So the reality is probably the best thing to do when injured is to see a doctor or go to physical therapy. Once again I am not a medical professional and this is just my personal opinion. However when you factor in schedules, lack of childcare, and money for said Dr. visits, most of the time I don't usually make it to the doctor's office or PT. So with this injury so far I have taken it upon myself to just try to listen to my body.
However I realize had I gone the medical route.....
I might possibly be back to full running at this point. But you have to do what you have to do to make it work for you and your family. So this is where I currently am.

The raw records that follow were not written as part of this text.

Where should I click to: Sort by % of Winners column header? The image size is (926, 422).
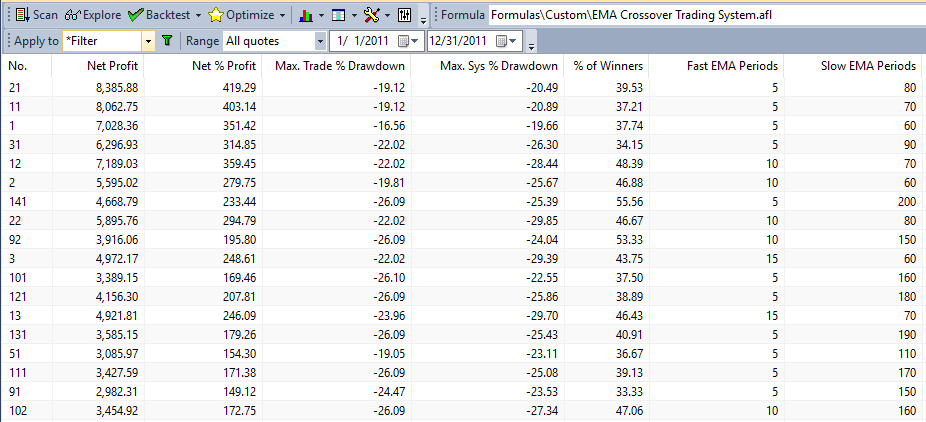(x=608, y=66)
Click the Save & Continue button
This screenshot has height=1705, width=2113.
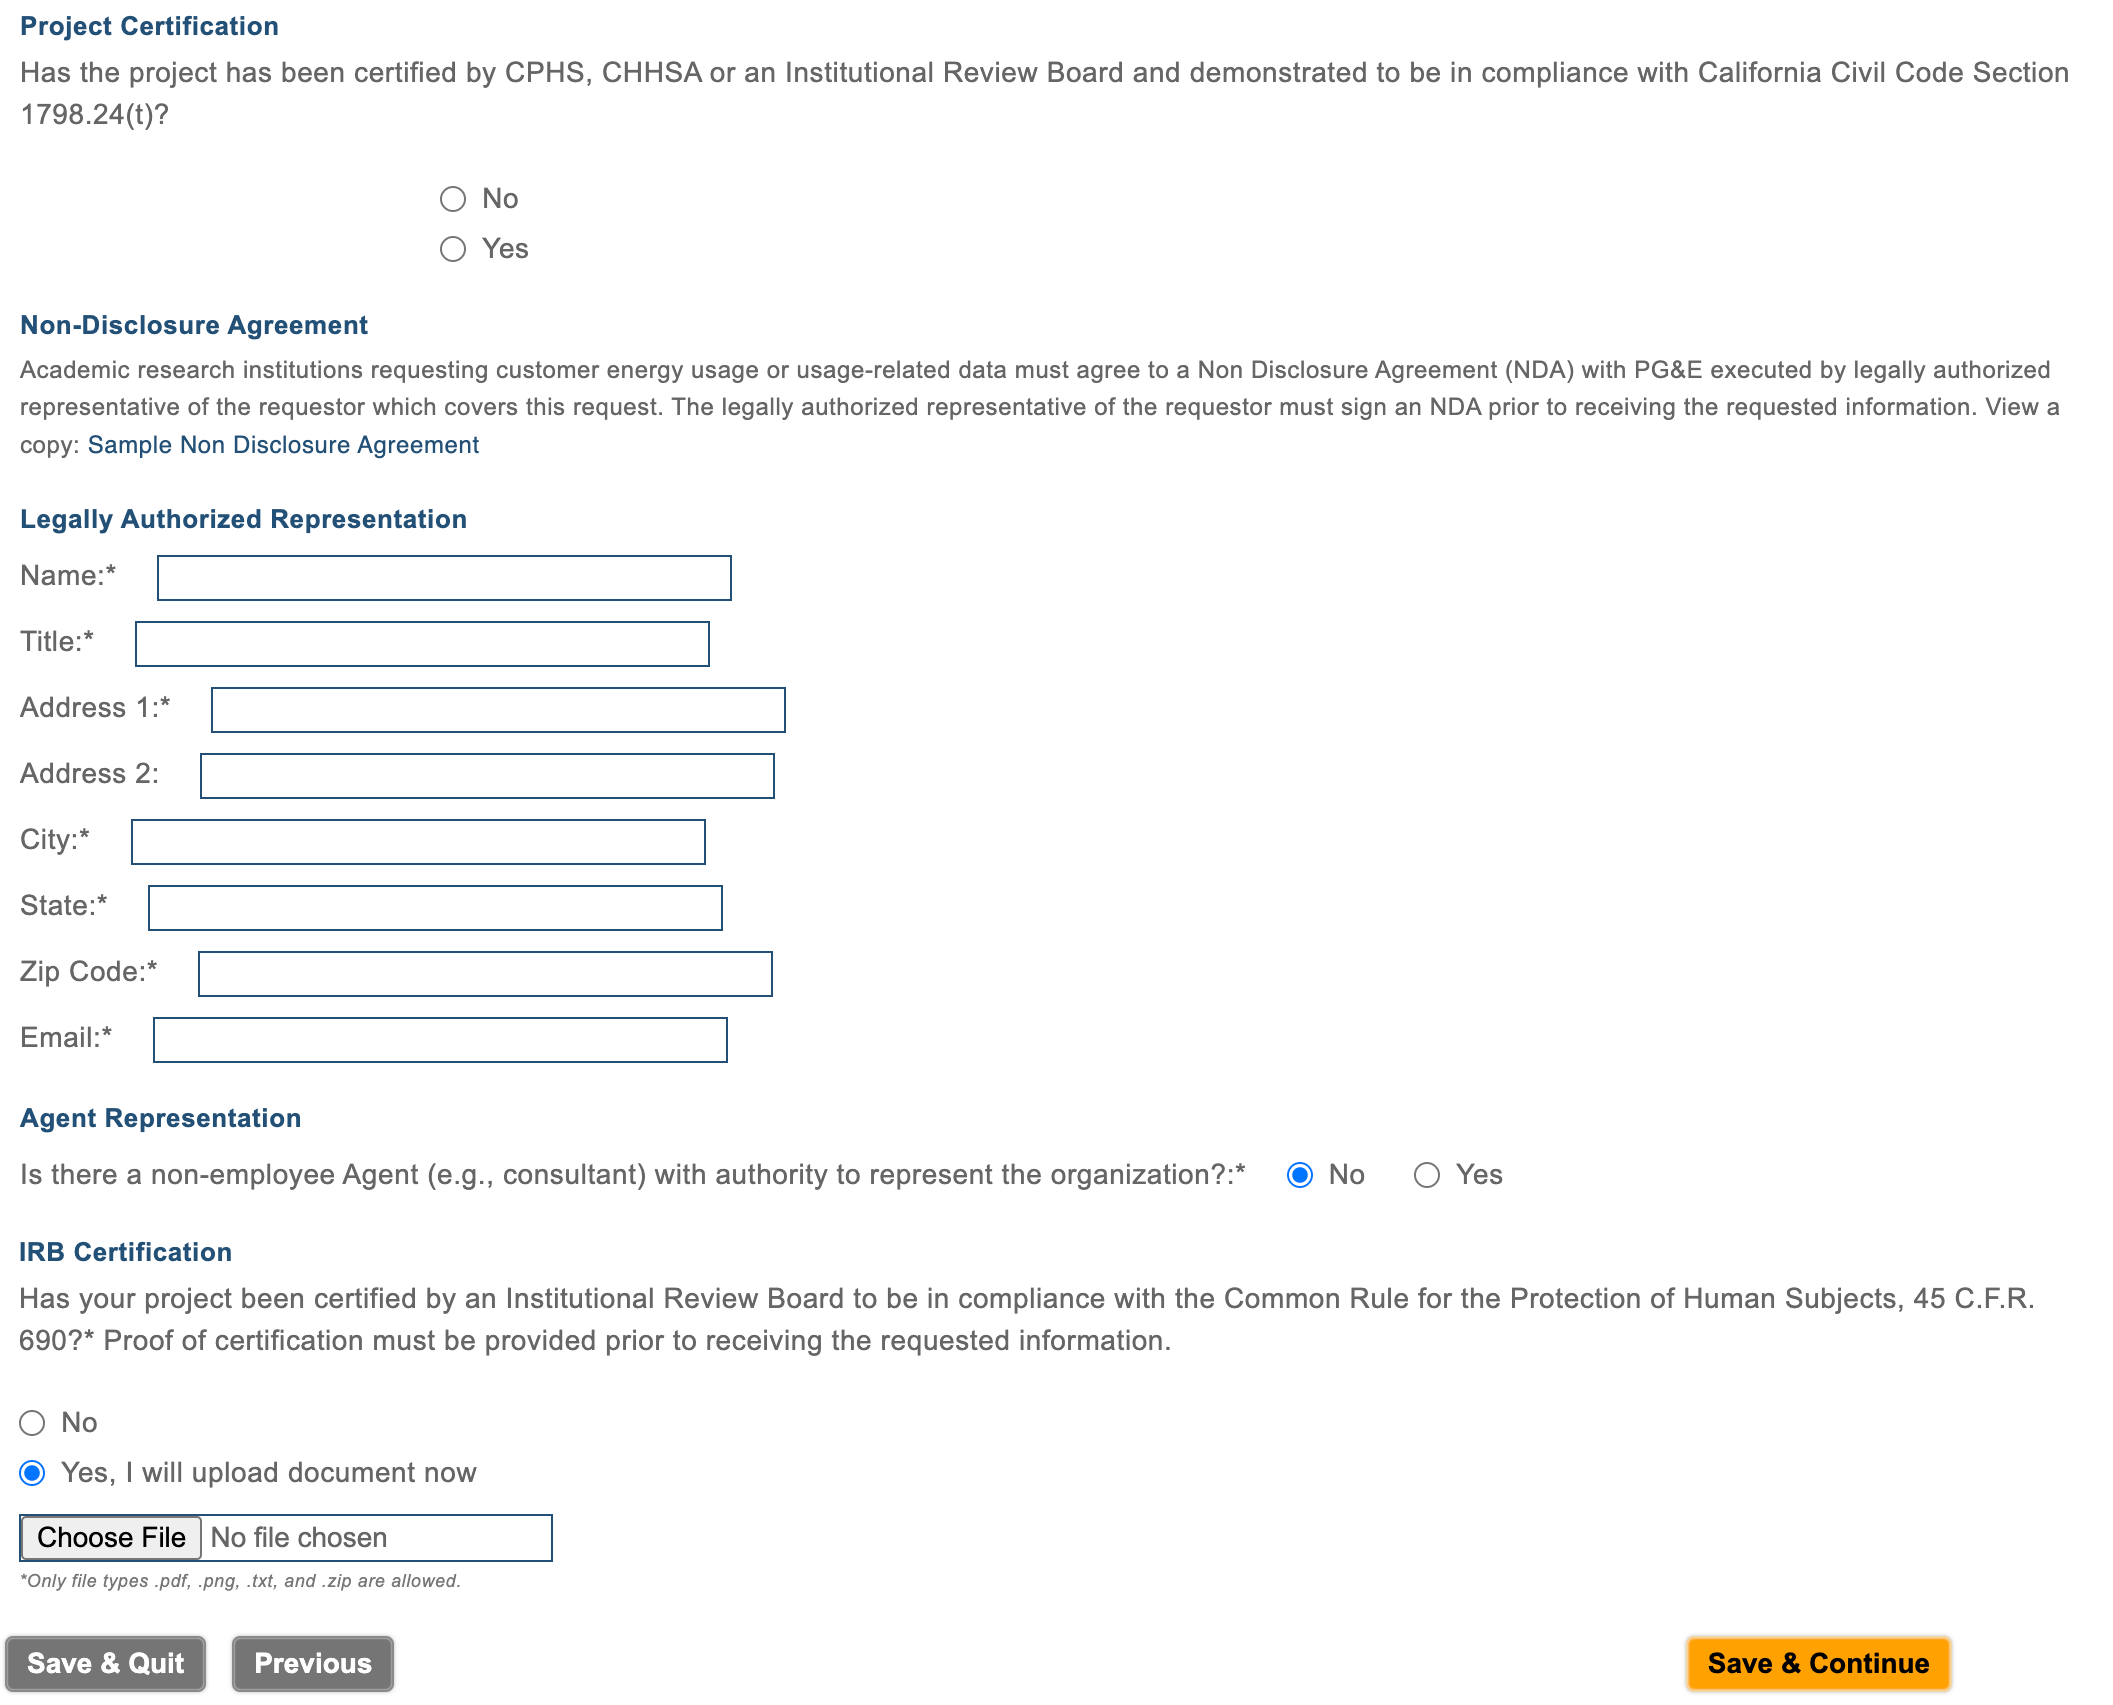(1817, 1663)
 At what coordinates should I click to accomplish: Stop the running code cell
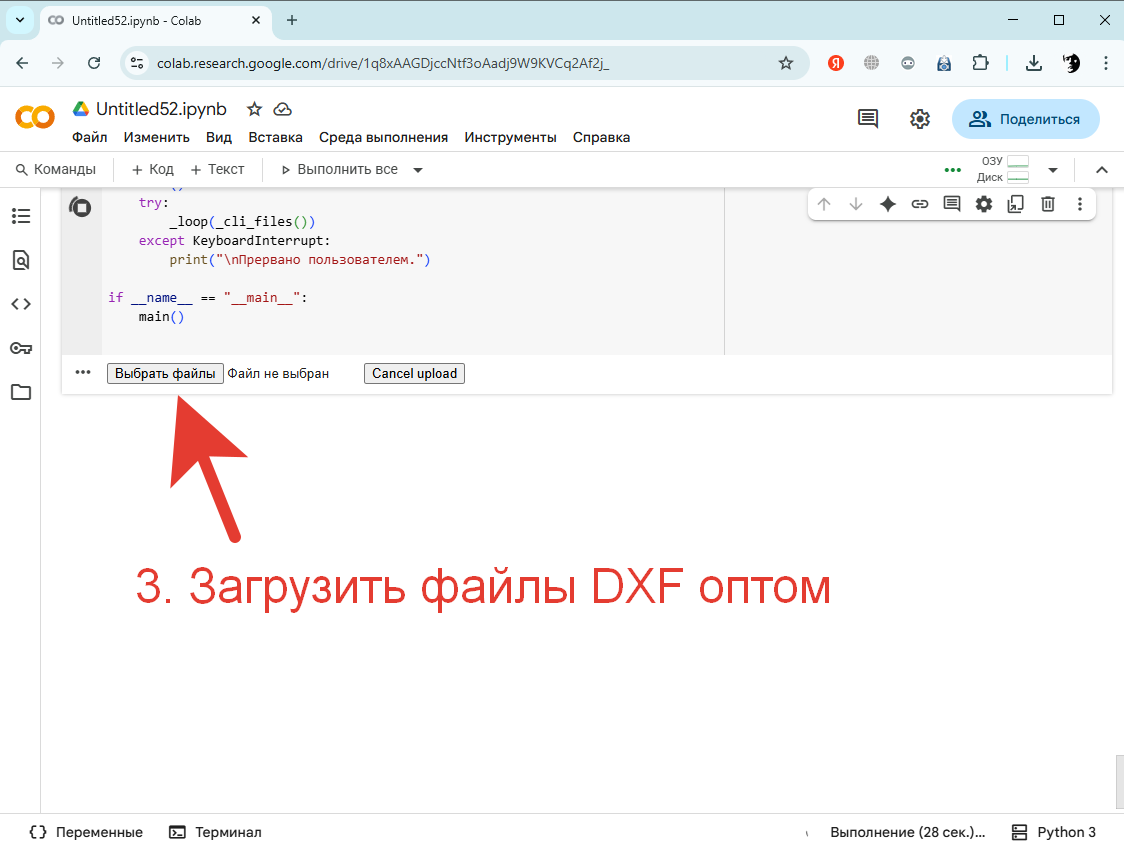pos(81,206)
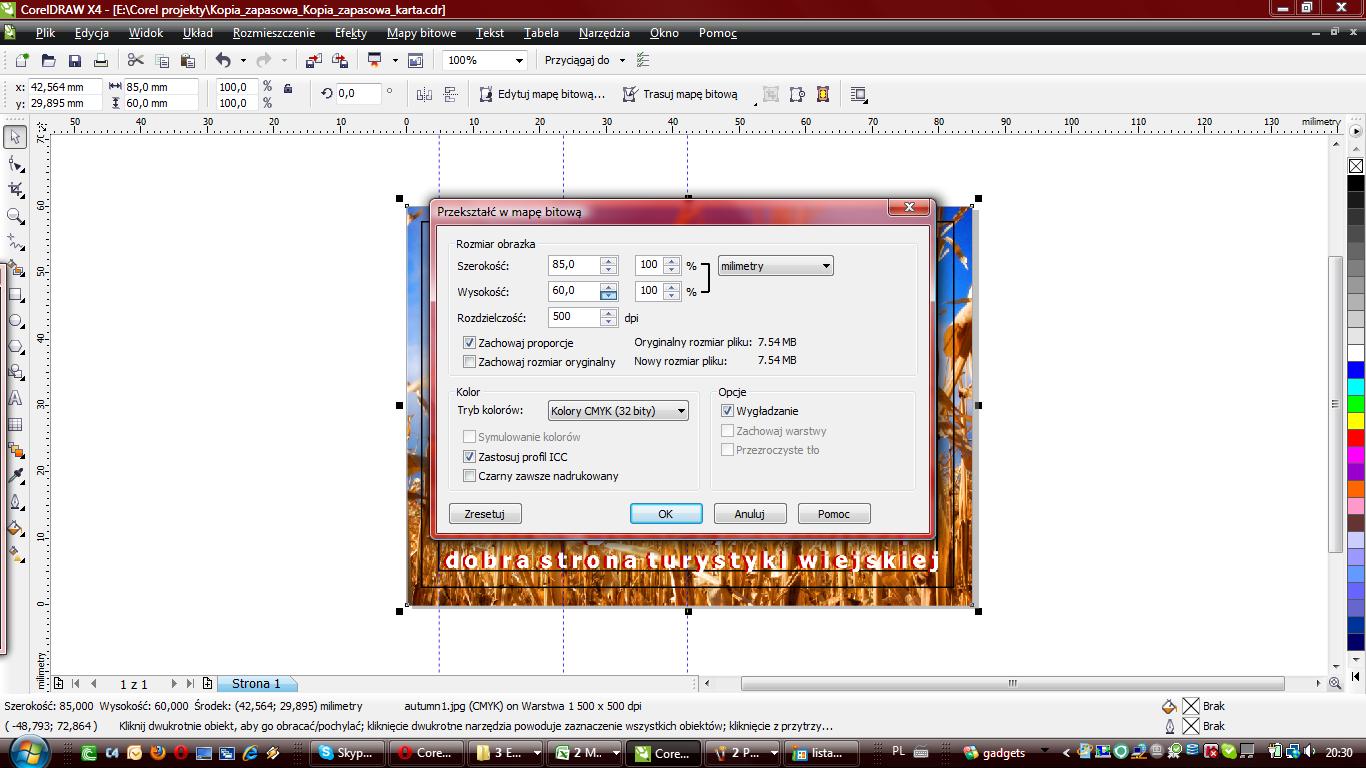
Task: Open the Mapy bitowe menu
Action: pyautogui.click(x=421, y=33)
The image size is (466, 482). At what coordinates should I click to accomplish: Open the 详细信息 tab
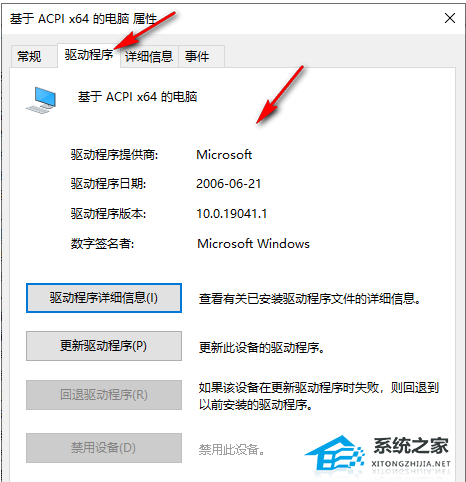149,56
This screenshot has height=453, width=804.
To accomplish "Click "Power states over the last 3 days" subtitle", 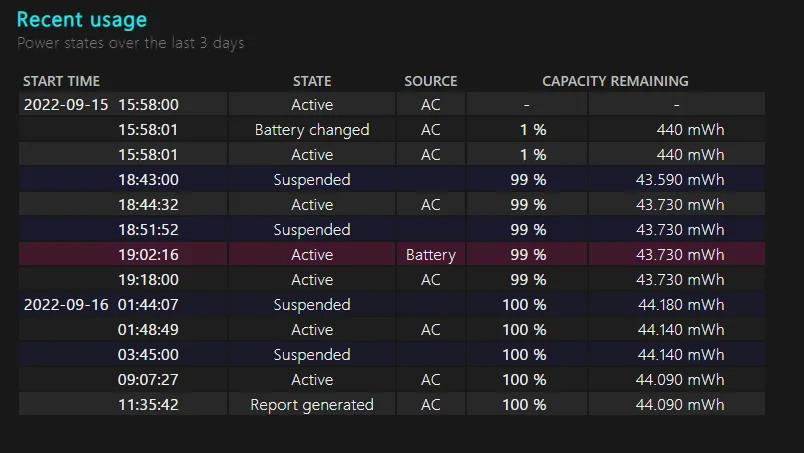I will [131, 43].
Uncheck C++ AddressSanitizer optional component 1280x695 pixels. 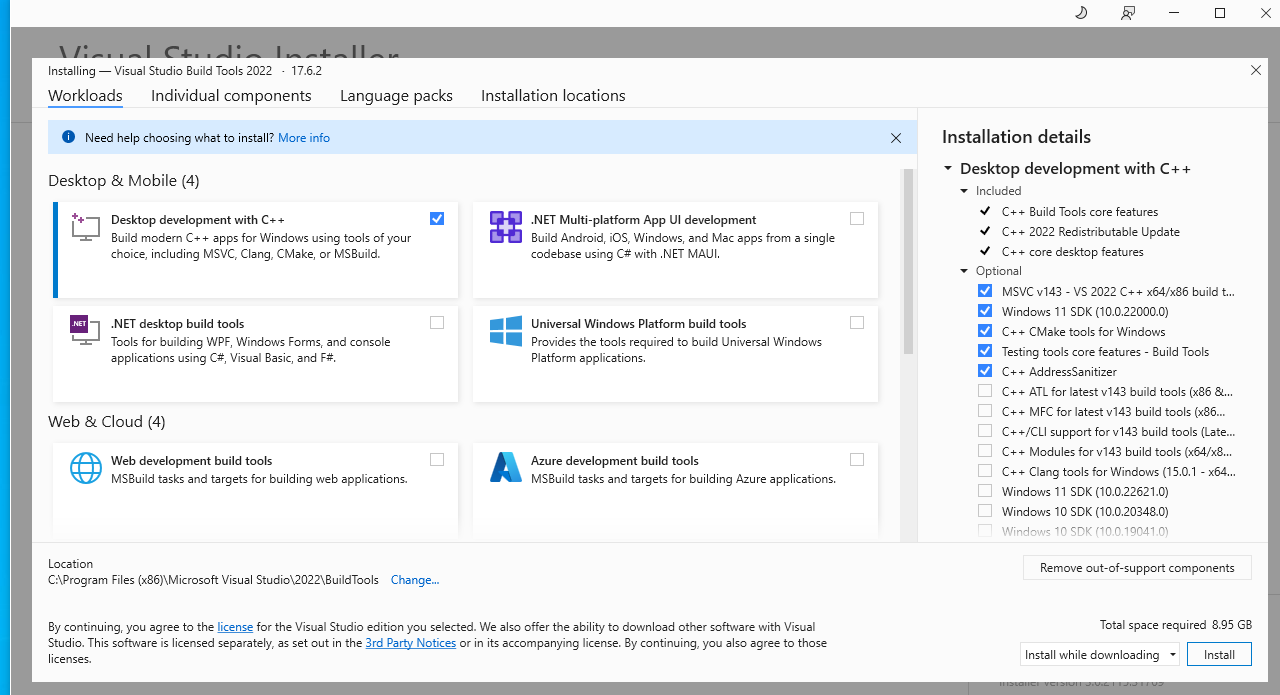click(x=985, y=371)
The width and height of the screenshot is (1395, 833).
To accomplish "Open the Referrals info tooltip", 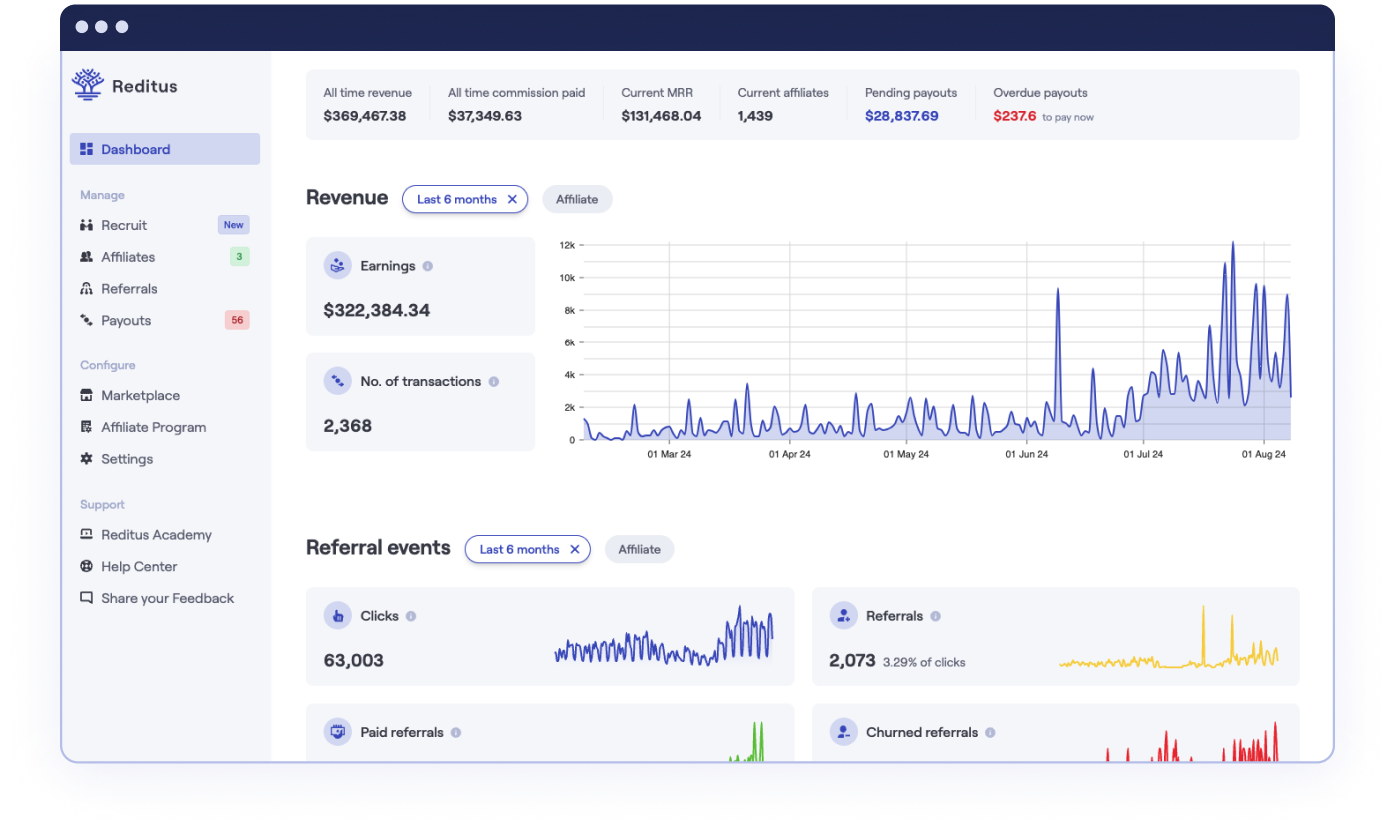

Today's run felt much different then previous runs. The tenderness was much much less. I did take a little time off this week, which gave it additional rest. But I also remembered with my tendinitis in my foot that the doctor had told me to ice the area immediately after my run. I realize with the muscle strain that you don't want the area to be too tight, and you need to have it stretched. But for the last couple of runs, after walking to cool down, I've been icing my hamstring area. I really think that is helping. I'm sure that I have inflammation.
But thankfully I am seeing progress. Lil Man watched Curious George and ate his breakfast, while I got in a few miles on the treadmill this morning.
I haven't tested any inclines yet (other than 1% on the TM) as that seems to be when the majority of the tenderness comes into play. I have found that running a little faster on the treadmill actually is less tender then running slower. I think it has to do that I shorten my stride when I am running a little faster. Or maybe I just enjoy running faster, and the adrenaline is pumping, and I'm not noticing any tenderness :)
I hope to run outside on Monday. If I do, I will have a few inclines in my route, and we'll see how it holds up.
But I have to say, running 3 miles today, sub 9 pace, did my heart some good.